July 30, 2019
It’s a tough job to keep forests pristine and free of fires, illegal loggers and poachers, in rain or shine, but it’s worth it when you know the work goes into preserving the environment for the next generation.
This was said by 37-year-old Wahyudi and 42-year-old Surya Saputro, Restorasi Ekosistem Riau (RER)’s lead rangers in the Kampar Peninsula and Padang Island respectively.
“Being a ranger is a very important job. We are caring for and protecting the forests, which are ‘Green Lungs’ for our world. So we are proud to be here, protecting the forest and rivers for people and animals to continue enjoying in the future,” Wahyudi said.
At the moment, 60 rangers work to protect the 150,000 ha of forest that make up RER. Out of the 60, 34 rangers work in Kampar Peninsula while the remaining 26 work in Padang Island. They make up seven ranger teams in total: four on Kampar Peninsula and three on Padang Island.
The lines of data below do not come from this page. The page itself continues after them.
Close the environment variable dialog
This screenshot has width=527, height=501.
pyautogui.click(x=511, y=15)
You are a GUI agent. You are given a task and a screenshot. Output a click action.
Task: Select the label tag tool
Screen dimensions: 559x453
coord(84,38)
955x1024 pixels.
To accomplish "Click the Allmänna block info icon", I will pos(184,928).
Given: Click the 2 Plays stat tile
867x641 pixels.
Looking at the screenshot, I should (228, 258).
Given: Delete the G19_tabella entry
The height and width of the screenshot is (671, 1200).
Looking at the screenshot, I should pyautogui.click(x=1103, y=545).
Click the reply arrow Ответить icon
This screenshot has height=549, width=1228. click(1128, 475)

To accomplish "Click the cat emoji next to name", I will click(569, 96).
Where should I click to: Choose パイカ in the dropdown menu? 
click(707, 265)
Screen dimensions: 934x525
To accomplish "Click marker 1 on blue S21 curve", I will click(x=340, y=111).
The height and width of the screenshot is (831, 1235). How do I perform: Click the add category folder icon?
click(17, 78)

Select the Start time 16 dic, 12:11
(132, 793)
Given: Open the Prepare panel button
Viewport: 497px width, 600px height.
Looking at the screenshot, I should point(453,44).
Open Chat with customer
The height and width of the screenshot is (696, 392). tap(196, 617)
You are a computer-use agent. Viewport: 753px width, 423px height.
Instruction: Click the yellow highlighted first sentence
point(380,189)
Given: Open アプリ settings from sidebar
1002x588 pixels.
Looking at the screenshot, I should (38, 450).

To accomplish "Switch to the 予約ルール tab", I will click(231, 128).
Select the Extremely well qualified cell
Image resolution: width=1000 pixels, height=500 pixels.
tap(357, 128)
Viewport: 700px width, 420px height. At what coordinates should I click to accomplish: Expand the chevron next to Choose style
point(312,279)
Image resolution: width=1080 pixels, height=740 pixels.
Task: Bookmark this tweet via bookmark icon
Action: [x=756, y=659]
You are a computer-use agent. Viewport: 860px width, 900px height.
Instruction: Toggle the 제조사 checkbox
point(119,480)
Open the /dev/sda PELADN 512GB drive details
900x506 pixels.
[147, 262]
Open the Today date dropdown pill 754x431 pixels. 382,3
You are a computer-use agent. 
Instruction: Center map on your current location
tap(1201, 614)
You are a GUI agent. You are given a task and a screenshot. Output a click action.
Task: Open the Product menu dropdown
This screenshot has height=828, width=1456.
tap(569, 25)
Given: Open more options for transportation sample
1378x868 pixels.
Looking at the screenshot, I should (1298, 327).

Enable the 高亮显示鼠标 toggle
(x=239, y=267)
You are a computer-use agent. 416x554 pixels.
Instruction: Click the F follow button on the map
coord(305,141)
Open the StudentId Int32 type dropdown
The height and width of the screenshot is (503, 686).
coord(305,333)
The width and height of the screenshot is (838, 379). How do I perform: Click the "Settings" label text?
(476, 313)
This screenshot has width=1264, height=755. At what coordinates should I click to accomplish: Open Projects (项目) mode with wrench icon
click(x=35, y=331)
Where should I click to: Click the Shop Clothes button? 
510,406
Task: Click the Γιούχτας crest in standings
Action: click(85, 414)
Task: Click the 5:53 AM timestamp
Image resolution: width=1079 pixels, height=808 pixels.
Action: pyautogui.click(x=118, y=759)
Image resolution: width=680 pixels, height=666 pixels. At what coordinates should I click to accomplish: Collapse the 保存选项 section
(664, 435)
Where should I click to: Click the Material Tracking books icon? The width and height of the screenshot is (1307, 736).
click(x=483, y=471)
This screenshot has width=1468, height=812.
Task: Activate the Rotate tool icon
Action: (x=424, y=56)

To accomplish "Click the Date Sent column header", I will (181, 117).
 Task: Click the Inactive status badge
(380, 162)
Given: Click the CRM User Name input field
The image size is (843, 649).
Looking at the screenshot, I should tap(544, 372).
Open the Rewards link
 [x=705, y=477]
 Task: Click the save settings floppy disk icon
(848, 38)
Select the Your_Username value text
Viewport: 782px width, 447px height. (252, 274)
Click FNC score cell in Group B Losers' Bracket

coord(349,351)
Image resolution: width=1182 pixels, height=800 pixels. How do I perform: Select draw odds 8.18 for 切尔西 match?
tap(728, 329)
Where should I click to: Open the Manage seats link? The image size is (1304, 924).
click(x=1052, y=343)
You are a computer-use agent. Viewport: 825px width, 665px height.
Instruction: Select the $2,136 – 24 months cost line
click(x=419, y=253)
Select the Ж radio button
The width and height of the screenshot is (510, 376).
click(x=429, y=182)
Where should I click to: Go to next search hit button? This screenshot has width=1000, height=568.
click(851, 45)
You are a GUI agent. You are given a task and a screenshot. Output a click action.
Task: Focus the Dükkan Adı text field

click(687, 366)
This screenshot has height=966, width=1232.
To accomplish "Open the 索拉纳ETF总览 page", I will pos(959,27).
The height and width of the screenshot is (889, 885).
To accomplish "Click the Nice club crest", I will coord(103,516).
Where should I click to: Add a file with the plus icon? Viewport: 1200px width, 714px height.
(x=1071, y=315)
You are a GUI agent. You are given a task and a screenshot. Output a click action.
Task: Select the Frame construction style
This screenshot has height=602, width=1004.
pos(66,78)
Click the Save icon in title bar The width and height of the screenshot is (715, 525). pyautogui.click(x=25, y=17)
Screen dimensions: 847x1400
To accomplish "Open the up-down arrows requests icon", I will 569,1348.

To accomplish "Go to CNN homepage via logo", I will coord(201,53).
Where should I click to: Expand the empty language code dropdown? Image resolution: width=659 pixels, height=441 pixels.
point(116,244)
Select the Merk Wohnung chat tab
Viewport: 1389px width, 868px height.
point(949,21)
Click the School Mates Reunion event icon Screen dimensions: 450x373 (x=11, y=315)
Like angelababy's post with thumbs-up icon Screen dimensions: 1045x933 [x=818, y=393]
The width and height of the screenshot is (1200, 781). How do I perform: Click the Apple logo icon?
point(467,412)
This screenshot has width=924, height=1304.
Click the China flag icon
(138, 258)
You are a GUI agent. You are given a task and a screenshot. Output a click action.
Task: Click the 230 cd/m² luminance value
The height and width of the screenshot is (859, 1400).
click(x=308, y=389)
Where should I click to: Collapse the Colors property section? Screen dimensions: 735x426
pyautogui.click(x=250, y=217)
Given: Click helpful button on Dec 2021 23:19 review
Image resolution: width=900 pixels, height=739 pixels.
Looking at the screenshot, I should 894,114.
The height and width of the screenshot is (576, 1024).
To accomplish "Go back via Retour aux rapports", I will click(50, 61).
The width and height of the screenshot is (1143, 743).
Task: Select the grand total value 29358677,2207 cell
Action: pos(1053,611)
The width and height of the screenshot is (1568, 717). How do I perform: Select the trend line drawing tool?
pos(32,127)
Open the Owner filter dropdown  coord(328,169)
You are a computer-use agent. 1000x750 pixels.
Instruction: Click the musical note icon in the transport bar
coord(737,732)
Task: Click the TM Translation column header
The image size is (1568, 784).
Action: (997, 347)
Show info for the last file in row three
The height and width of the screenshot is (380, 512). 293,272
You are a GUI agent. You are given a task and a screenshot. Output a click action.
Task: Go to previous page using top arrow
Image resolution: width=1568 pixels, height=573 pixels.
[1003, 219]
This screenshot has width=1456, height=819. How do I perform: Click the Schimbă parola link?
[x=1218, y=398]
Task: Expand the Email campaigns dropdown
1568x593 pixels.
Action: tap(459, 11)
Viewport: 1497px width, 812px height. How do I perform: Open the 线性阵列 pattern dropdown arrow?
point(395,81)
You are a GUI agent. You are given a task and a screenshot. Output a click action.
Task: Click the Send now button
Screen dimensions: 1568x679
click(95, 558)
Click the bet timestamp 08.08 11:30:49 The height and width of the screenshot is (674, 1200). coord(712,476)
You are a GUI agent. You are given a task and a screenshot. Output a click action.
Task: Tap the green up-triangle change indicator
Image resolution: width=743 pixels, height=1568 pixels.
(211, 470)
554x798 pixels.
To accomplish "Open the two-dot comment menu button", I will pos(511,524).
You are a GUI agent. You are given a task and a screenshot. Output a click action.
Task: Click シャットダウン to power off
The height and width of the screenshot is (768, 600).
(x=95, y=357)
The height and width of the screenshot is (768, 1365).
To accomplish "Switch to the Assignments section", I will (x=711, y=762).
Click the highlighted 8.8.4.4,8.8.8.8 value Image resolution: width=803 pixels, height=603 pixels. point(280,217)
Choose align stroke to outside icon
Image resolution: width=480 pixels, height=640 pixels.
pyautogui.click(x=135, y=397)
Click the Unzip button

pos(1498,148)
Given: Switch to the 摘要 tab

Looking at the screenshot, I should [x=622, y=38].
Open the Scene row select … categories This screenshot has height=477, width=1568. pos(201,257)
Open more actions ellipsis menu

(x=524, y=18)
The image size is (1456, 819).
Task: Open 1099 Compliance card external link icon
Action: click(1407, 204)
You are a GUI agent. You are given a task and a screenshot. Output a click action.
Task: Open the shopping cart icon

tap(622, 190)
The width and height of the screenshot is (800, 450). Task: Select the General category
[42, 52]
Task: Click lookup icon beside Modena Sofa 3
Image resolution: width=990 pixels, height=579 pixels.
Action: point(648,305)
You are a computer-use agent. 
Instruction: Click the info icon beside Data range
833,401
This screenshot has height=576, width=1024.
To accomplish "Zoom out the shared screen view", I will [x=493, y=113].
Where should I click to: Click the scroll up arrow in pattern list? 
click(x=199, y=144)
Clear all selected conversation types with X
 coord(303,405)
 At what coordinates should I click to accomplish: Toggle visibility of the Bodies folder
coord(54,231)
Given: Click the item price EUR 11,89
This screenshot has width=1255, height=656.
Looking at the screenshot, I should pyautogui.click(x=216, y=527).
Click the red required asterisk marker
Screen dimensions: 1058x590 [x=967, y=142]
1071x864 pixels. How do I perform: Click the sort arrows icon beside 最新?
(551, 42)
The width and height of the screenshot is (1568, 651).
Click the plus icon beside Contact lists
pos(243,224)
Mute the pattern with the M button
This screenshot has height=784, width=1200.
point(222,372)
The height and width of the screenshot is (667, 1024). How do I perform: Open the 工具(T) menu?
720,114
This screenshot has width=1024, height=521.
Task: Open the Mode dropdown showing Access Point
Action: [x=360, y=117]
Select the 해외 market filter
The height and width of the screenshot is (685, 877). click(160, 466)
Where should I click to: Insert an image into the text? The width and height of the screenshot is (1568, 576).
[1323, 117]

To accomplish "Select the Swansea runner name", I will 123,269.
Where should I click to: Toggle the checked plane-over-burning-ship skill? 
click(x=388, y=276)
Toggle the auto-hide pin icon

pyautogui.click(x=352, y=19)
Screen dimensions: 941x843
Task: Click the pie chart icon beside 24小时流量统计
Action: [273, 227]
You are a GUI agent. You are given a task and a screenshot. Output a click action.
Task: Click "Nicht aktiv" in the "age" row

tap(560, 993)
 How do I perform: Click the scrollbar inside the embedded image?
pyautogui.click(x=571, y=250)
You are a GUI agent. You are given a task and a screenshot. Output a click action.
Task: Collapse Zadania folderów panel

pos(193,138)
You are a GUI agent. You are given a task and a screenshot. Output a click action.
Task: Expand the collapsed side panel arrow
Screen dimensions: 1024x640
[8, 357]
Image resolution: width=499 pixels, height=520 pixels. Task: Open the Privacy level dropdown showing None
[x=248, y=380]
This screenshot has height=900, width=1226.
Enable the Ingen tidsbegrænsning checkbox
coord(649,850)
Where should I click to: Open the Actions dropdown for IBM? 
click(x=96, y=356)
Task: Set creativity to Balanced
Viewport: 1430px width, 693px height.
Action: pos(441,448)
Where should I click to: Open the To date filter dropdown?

All the rangers follow a 20-day work and 10-day off monthly schedule, said Surya.
Unless they are coming off the night shift, the RER rangers typically start their work at 8am. They either go on routine patrols around the forests to prevent illegal logging, fishing, poaching, encroachment or forest fires, or they stand guard at designated ranger posts, ready to take action in case of any incidents.
“As an example, in Kampar, eight rangers will be assigned to work in the Sangar sub-village in one day.
“This means six rangers doing the day shift – four patrolling and two standing guard at the post – and two rangers doing the night shift of standing guard at the post,” Surya explained.
Sometimes, the rangers on the day shift may even need to stay overnight in the forest, should their patrols take them too far from the ranger posts by nightfall.
The RER team has trained the rangers to make instant decisions when they see something that is not right during their routine patrols, he said.
“For example, if they see illegal fishing happening, they have to stop the culprits, arrest them and report them to the RER team,” Surya said.
As each patrol covers a distance of over 20km, all the rangers need to be really fit and healthy to carry out their duties, Wahyudi said.
They also have to go equipped with first aid boxes and machetes in case these items are needed.
“We know our restoration area is a remote area with a lot of diversity, so we will encounter wild animals. Potentially facing them remains one of our biggest challenges,” Wahyudi said.
However, staying focused is the key to handling this challenge, with the rangers being encouraged to take breaks and re-focus if required, he said.
A really unforgettable situation for the rangers occurred just four months ago, when they had to help rescue a Sumatran Tiger which was trapped in a snare near RER in the middle of the night.
“It was a very scary and rare moment when we were able to hear the tiger’s roars,” Surya said.
Yet, for the rangers, meeting wildlife in their natural environment in this way is likewise one of the best things about the job.
“It’s really great getting to be close to nature, especially the forest and rivers. We’re always discovering new things every time we come into the forest, and adding to our database of knowledge,” Wahyudi said.